Литмир - Электронная Библиотека
A
A

— Чем меньше начальник работает, тем больше у него времени думать…

Я сразу понял, в кого это целилось, но не оправдывался, ждал, пока сам спросишь, как мы тут без тебя жили. Да куда там! Где нам, молокососам, понять всю глубину и мудрость ваших поступков… Да, конечно, я горя меньше вашего видел, не голодал. Зимний не штурмовал, царя не свергал… Я не могу сказать, что для будущих поколений сделал что-то особенное, выдающееся, и не стану утверждать, что они неумело будут пользоваться моими завоеваниями. Я живу и отвечаю за все, что происходит сейчас. Мне не на кого сваливать вину за то, что не сделано. Я пришел на готовое!

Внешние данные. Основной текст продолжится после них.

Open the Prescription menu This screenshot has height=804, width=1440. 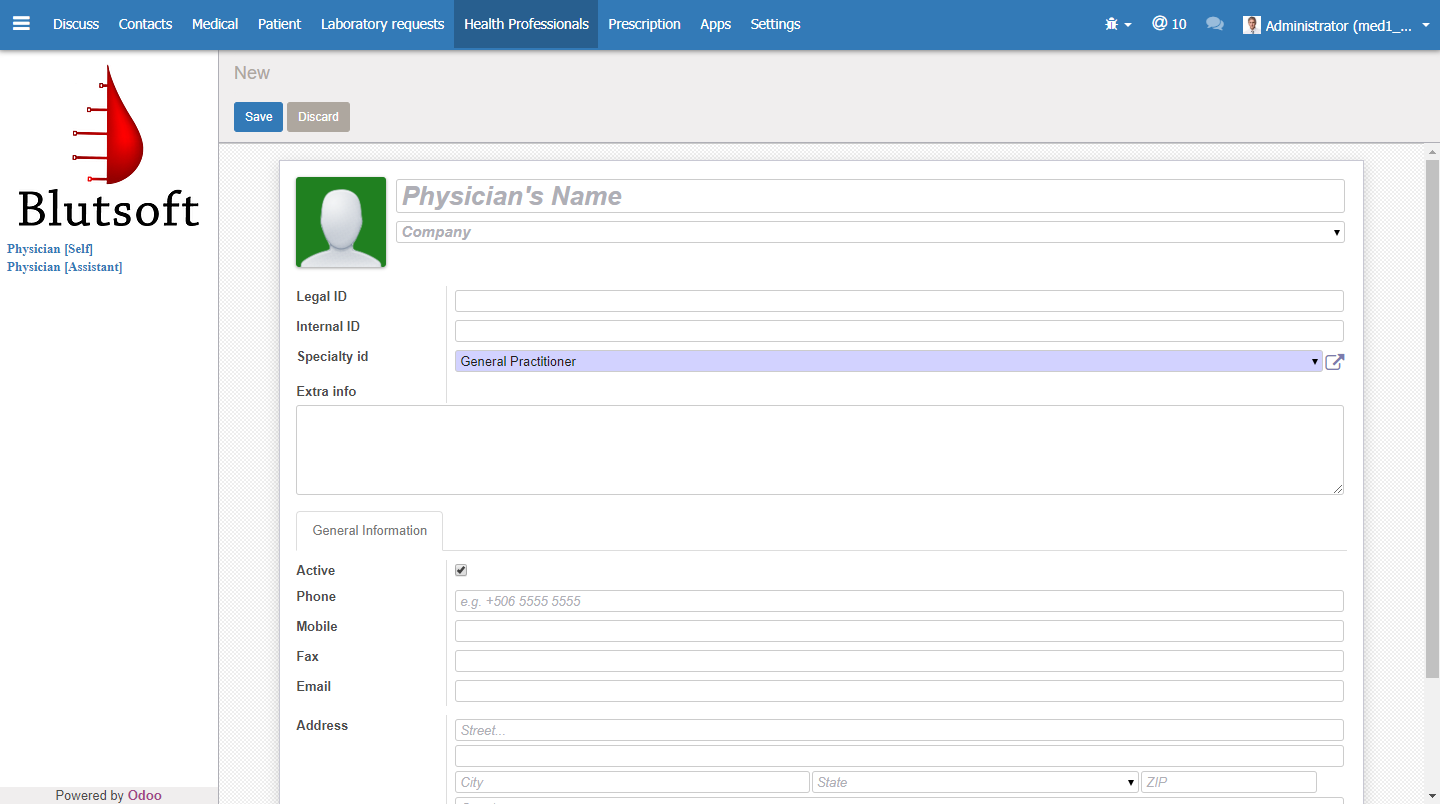tap(644, 24)
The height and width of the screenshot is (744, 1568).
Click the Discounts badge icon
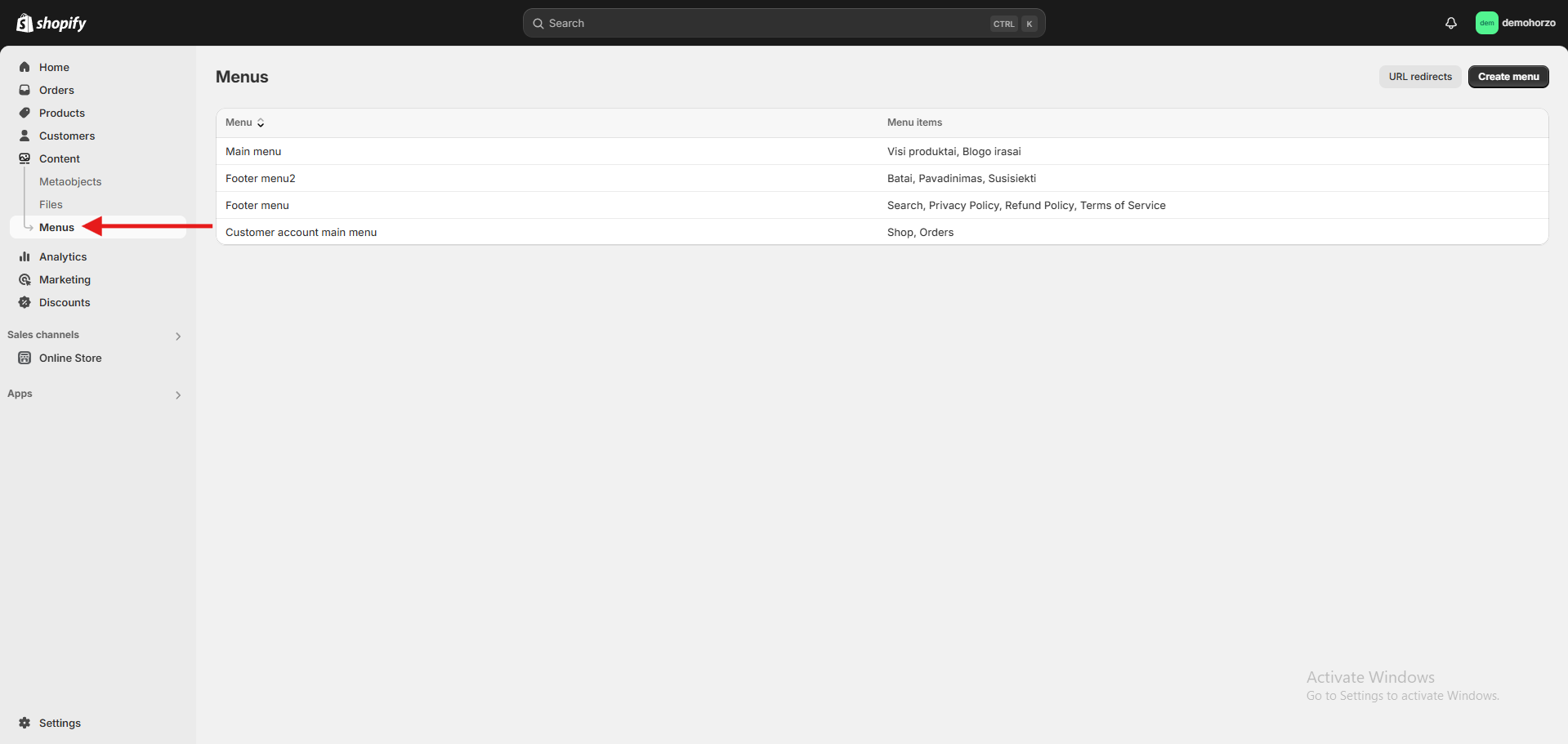tap(25, 302)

Познай себя! Познал, дорогой Антон Марцелинович, и большое спасибо, что еще раз довелось познакомиться лично, но не ругай меня за то, чего и сам не смог сделать.

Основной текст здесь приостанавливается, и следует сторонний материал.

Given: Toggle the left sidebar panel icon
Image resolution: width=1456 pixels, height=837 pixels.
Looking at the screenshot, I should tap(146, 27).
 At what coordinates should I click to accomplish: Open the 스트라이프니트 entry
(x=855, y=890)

Мое поколение все успело отведать: и капитализм, и войну, и фашистскую оккупацию, и классовую борьбу, и послевоенную разруху. Поэтому мы очень хорошо знаем, что такое — плохо, и не вкусили еще в полную меру хорошего. Оттого мы и мечемся, оттого и делаем больше, чем надо, ошибок, оттого и суровы друг к другу, но мы все делаем искренне и верим — этого требуют от нас обстоятельства и будущее. И во имя будущего не пожалеем ничего. А вы, ведя нас в это будущее, все никак не можете оторваться мыслями от своего прошлого…

Но даже через сто лет пришедшие нам на смену поколения должны будут сделать не меньше того, что сделали вы или мы. И пусть меня гром разразит, если я когда-нибудь своих детей упрекну: я завоевал для вас счастье, а вы теперь живете и благоденствуете!

Ну, все, наверное! Эти бандиты уже могут и не прийти. Я опять становлюсь Арунасом Гайгаласом, тем Арунелисом, который потрескавшимися пальцами выгребал из мерзлой земли картошку и готовился вступать в комсомол. Теперь я не позволю ни околдовать себя легендами о прошлом, ни соблазнить легкими победами. С этого дня я буду бойцом и только бойцом.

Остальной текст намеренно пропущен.